NINTH CIRCUIT ISSUES MAJOR CERCLA DECISION FINDING THAT ARRANGER LIABILITY CANNOT BE BASED ON CONTAMINATION DEPOSITED ON A SITE BY THE WIND
Pakootas v. Teck Cominco Metals, No. 15-35228, 2016 U.S. App. LEXIS 13662 (9th Cir. July 27, 2016). The Ninth Circuit issued an important Comprehensive Environmental Response, Compensation, and Liability Act (CERCLA) decision that will likely have broad impact in limiting the scope of arranger liability. The Confederated Tribes of the Colville Reservation and the state of Washington (collectively, plaintiffs) brought suit against Teck Cominco Metals, Ltd. (Teck), a smelter located ten miles north of the U.S.-Canada border and alleged to have contaminated a site on the upper Columbia River. Under plaintiffs’ theory, the smelter contaminated the Columbia River site by emitting hazardous substances, including lead, cadmium, and mercury, into the air, which were then carried by air currents to the contaminated site. A three-judge panel was asked to determine if a smelter that releases hazardous substances through a smokestack can be held liable for cleanup costs and natural resources damages under CERCLA, 42 U.S.C. § 9607(a) (3), where the released substances contaminate land or water located downwind. All parties agreed that “the answer turns on whether the smelter owner-operator can be said to have arranged for the ‘disposal’ of those hazardous substances within the meaning of CERCLA.” Id. at *4. The Ninth Circuit concluded that CERCLA liability could not be based on the gradual spread of contaminants via aerial deposition without human intervention—i.e., a defendant could not be said to have arranged for the “disposal” of hazardous substances under CERCLA that were emitted to the air and then contaminated land or water located downwind. Id.
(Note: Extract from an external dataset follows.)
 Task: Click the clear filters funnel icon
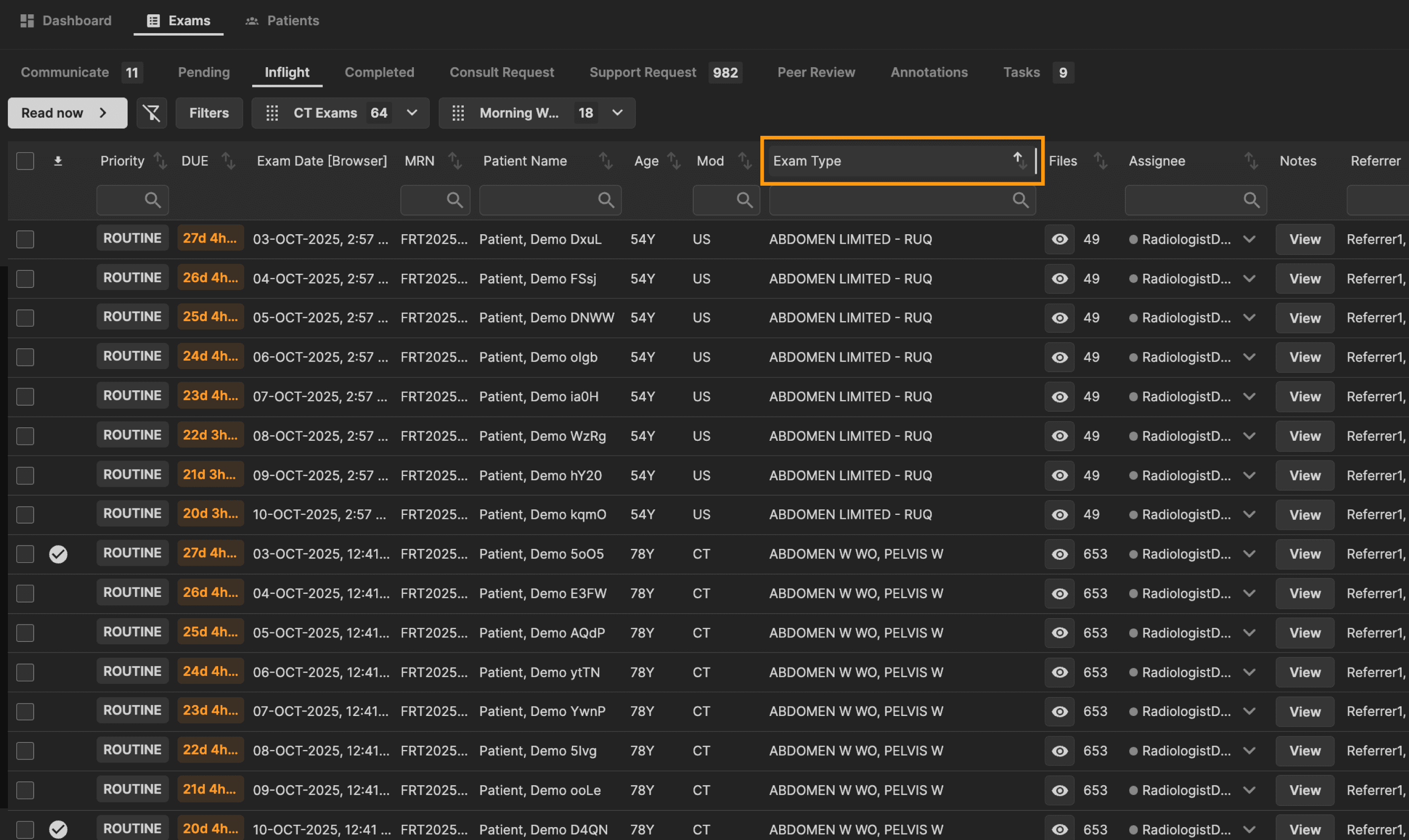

NINTH CIRCUIT ISSUES PRECEDENTIAL OPINION RESTRICTING THE NAVY’S PEACETIME USE OF SONAR
Natural Resources Defense Counsel, Inc., et al. v. Pritzker, et al., No. 14-16375, 2016 U.S. App. LEXIS 13021 (9th Cir. July 15, 2016). In a significant decision, the Ninth Circuit invalidated the National Marine Fisheries Service’s (Fisheries Service) 2012 final agency decision (Final Rule) permitting the Navy’s peacetime use of Surveillance Towed Array Sensor System Low Frequency Active sonar (LFA sonar). At certain frequencies, LFA sonar can harm marine mammals and/or cause short-term disruption or abandonment of natural behavior patterns. Plaintiffs, environmental advocates including the Natural Resources Defense Council, the Humane Society of the United States, and Jean-Michel Cousteau, among others, brought suit against the Fisheries Service, the Department of Commerce, the Navy, and the National Oceanic and Atmospheric Administration (collectively, defendants) on the grounds that the Final Rule did not comply with the Marine Mammal Protection Act (the Act) because it failed to include mitigation measures that would have the least practicable adverse impact on marine mammals. The district court granted summary judgment to defendants. On appeal, the Ninth Circuit reversed, holding that the Final Rule was required to include mitigation measures that “‘effect the least practicable adverse impact on’ marine mammal species, stock, and habitat, as is specifically required by the [Act]” and that the Fisheries Service failed to demonstrate that the selected mitigation measures met this standard. Id. at *44–45.
CALIFORNIA SUPREME COURT AFFIRMS PUBLIC ENTITIES’ RIGHT TO CONDUCT ENVIRONMENTAL TESTING ON PRIVATE PROPERTY BUT REVISES STATUTE TO ALLOW JURY TRIAL ON DAMAGES
Property Reserve, Inc. v. Superior Court; Nichols v. Superior Court; and Department of Water Resources Cases, 1 Cal. 5th 151 (2016). The California Supreme Court clarified that public entities have the right to conduct environmental studies and geological testing on private property in order to determine the suitability of such property for government projects, including to assess the potential effects of proposed projects on biological, environmental, geological, and archeological resources as required by state and federal environmental laws, including the California Environmental Quality Act, the National Environmental Policy Act, the California Endangered Species Act, the Federal Endangered Species Act, the Federal Clean Water Act, and the California Porter-Cologne Water Quality Act. However, the court exercised its authority to reform—rather than invalidate—the relevant statutes to provide property owners the opportunity for a jury trial on damages caused by such activities.